FIG. 12 shows another perspective view of the surface treatment
apparatus of FIG. 11 in the storage position, wherein the vacuum
assembly is in the hand vacuum position, consistent with
embodiments of the present disclosure.
FIG. 13 is a schematic side view of a surface treatment apparatus
having a vacuum assembly, wherein a suction motor and a power
source of the vacuum assembly are in a wand vacuum position,
consistent with embodiments of the present disclosure.
FIG. 14 is another schematic side view of the surface treatment
apparatus of FIG. 13, wherein the suction motor and the power
source are in a hand vacuum position, consistent with embodiments
of the present disclosure.
FIG. 15 is a schematic perspective view of the vacuum assembly of
FIG. 13, wherein a dust cup of the vacuum assembly is decoupled
therefrom, consistent with embodiments of the present
disclosure.
FIG. 16 is a schematic side view of an example of the surface
treatment apparatus of FIG. 13, wherein the suction motor and the
power source are movable in a direction along a wand of the surface
treatment apparatus, consistent with embodiments of the present
disclosure.
FIG. 17A is a schematic side view of an example of the vacuum
assembly of the surface treatment apparatus of FIG. 16, consistent
with embodiments of the present disclosure.
FIG. 17B is another schematic side view of an example of the vacuum
assembly of the surface treatment apparatus of FIG. 16, consistent
with embodiments of the present disclosure.

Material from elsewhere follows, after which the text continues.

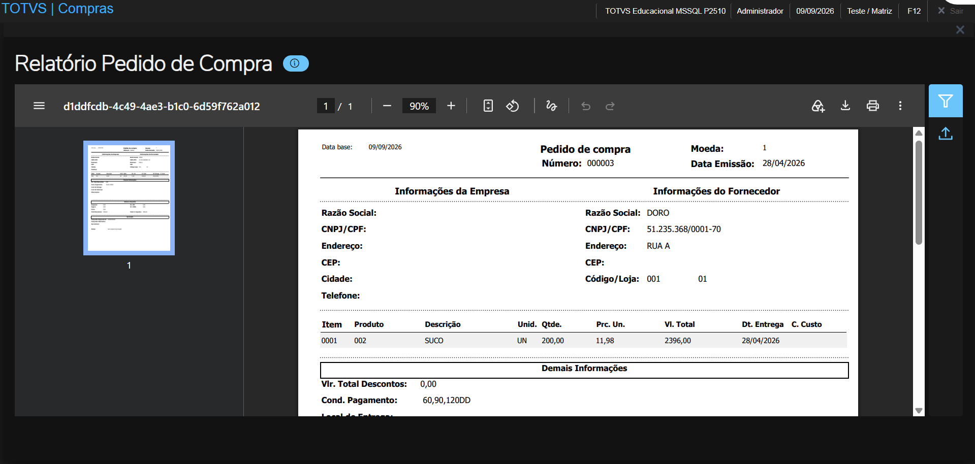Click the 90% zoom level field

419,106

FIG. 18 is a schematic side view of an example of the surface
treatment apparatus of FIG. 13 having a wand with a joint
transitionable between an in-use and a storage position, wherein
the joint is in the storage position and the suction motor and the
power source are in the hand vacuum position, consistent with
embodiments of the present disclosure.
FIG. 19 is another schematic side view of the surface treatment
apparatus of FIG. 18, wherein the joint is in the storage position
and the suction motor and the power source are in the wand vacuum
position, consistent with embodiments of the present
disclosure.
DETAILED DESCRIPTION
The present disclosure is generally directed to a surface treatment
apparatus that is reconfigurable between a wand (or stick) vacuum
mode and a hand (or handheld) vacuum mode. When reconfiguring the
surface treatment apparatus between the wand vacuum mode and the
hand vacuum mode, a location of a center of gravity of the surface
treatment apparatus may be adjusted. For example, when the surface
treatment apparatus is transitioned to the hand vacuum mode, the
center of gravity may shift in a direction towards a handle of the
surface treatment apparatus. By way of further example, when the
surface treatment apparatus is transitioned to the wand vacuum
mode, the center of gravity may shift in a direction away from the
handle. By changing the location of the center of gravity the
forces exerted on an operator of the surface treatment apparatus
may be adjusted based on which mode the surface treatment apparatus
is operating in.
In some embodiments, a surface treatment apparatus can include a
vacuum assembly having a suction motor, a power source, a dust cup,
and a handle. The suction motor and the power source can be
configured to pivot relative to the dust cup such that the suction
motor and power source transition between a wand vacuum position
and a hand vacuum position. When the suction motor and power source
are in the wand vacuum position, the suction motor, power source,
and dust cup are arranged serially along a first axis. When the
suction motor and power source are in the hand vacuum position, the
suction motor and power source are arranged along a second axis
that is spaced apart from the first axis. The second axis may
extend generally parallel to the first axis. As such, when the
suction motor and the power source are in the hand vacuum position,
the suction motor and power source are positioned proximate the
handle. As a result, a center of gravity of the vacuum assembly
shifts towards the handle in response to the suction motor and
power source being transitioned to the hand vacuum position.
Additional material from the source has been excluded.